Laut „Kurier“ kursieren bereits einige Namen. SPÖ-Chefin Pamela Rendi-Wagner setzt auf Expertentum. Laut der Zeitung werden der Ökonom Thomas Wieser, der sechs Jahre lang beamteter Leiter der Euro-Gruppe war, und der ehemalige Spitzendiplomat Dietmar Schweisgut, der die EU in China vertrat, von SPÖ-Seite genannt. Dass die FPÖ auf einen Kandidaten aus ihren Reihen pocht, gilt laut der Zeitung indes als unwahrscheinlich. Die FPÖ gefalle „sich in der Rolle des Züngleins an der Waage“, wie der „Kurier“ weiter schreibt.

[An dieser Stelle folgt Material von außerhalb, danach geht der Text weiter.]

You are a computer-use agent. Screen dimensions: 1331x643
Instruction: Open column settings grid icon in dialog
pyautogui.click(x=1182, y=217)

Bei ÖVP-Namen werden die Listenzweite bei der EU-Wahl, die ehemalige Staatssekretärin Karoline Edtstadler, und der ÖVP-Listenführer Othmar Karas, der erst diese Woche erneut zu einem der 14 Vizepräsidenten des Europaparlaments gewählt wurde, genannt. Doch auch der bisherige österreichische Kommissar Johannes Hahn scheint noch Chancen zu haben. Laut „Kurier“ gilt er am ehesten als möglicher Konsenskandidat aller Parteien.

Von Fischler bis Hahn

Hahn machte bereits Ende Juni deutlich, dass er sich eine weitere Amtszeit vorstellen kann. „Ich würde bereit sein. Es wäre aber keine Katastrophe, wenn es nicht passieren würde“, sagte Hahn in Bezug auf eine etwaige Verlängerung seiner Tätigkeit als EU-Kommissar dem „Wall Street Journal“ und der APA. Freilich liege es an der Regierung, diese Frage zu entscheiden, und es sei klar, dass man einen derartigen Posten nicht ewig besetzen könne.

Alle EU-Kommissare, die Österreich seit dem EU-Beitritt nach Brüssel entsandte, kamen aus der ÖVP. Der frühere Landwirtschaftsminister Franz Fischler hatte das Amt des EU-Agrarkommissars für zwei Funktionsperioden von 1995 bis 2004 unter den Kommissionspräsidenten Jacques Santer und Romano Prodi inne. In der ersten Jose-Manuel-Durao-Barroso-Kommission von 2004 bis 2009 war dann die frühere Außenministerin Benita Ferrero-Waldner für die EU-Außenbeziehungen zuständig.

Ihr folgte 2010 der frühere Wissenschaftsminister Hahn, der im ersten Barroso-Kabinett zunächst die EU-Regionalpolitik übernahm. In Jean Claude Junckers EU-Kommission ist Hahn seit 2014 für die EU-Erweiterung und für die Nachbarschaftspolitik zuständig.